The sacristy of the church of Sant’Agnese in Agone was built between 1658 and 1666 to designs by Francesco Borromini, who planned for the creation of the chapel within the College of Innocent X, the building adjacent to the Church of Sant’Agnese. The plans were for a series of three volumes connecting the college structure with the church itself.
After Borromini was removed from the overall project the sacristy was completed by Andrea Baratta. The main function was for the private religious services of the Pamphili family. The space came to be known as the ‘summer sacristy’ to distinguish it from the previous ‘winter sacristy’. Visitors now enter from Via Dell’Anima, then follow a corridor leading to the north arm of the church.
Borromini developed a floor plan replicating the four partitions of ancient palaeo-Christian churches, with an entrance area, nave, main hall and presbytery. The narthex, which has a holy-water niche sculpted by Andrea Baratta, leads to the nave through a grand arch.
The hall of the nave takes a rectangular form, with four convex corners topped by small ‘coretto’ chambers, and a vaulted ceiling richly ornamented with paintings and gilded stuccos.

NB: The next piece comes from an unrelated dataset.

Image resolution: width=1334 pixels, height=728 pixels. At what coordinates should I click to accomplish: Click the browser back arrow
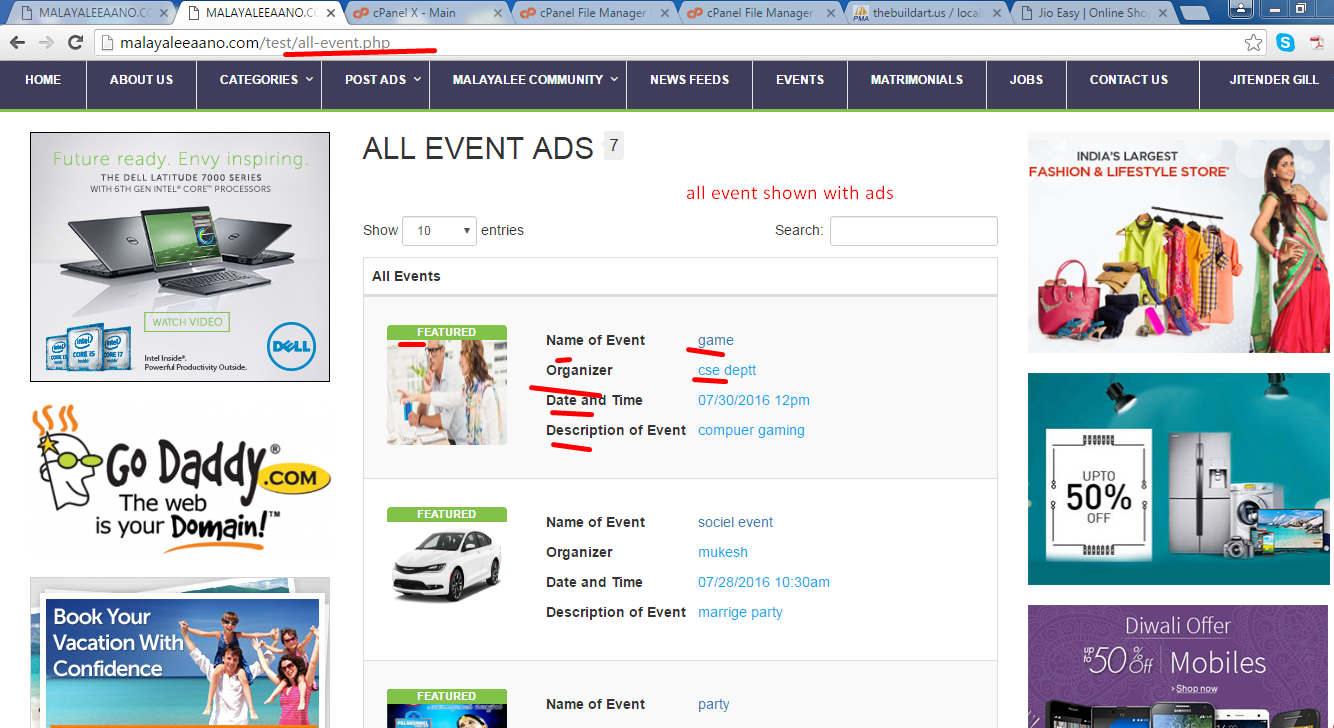tap(17, 43)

The presbytery, dedicated to the Virgin Mary, is a small rectangular space, shallower than originally intended by Borromini, with a barrel-vault ceiling. This space is decorated with frescos by Francesco Allegrini (1660), representing the story of Mary: we see the Madonna on the altar (an image of Mary Immaculate added in the 1700s); the birth of Mary; the Annunciation, on the side walls; the Angels in Adoration in the lunette of the back wall; and finally the Assumption on the ceiling.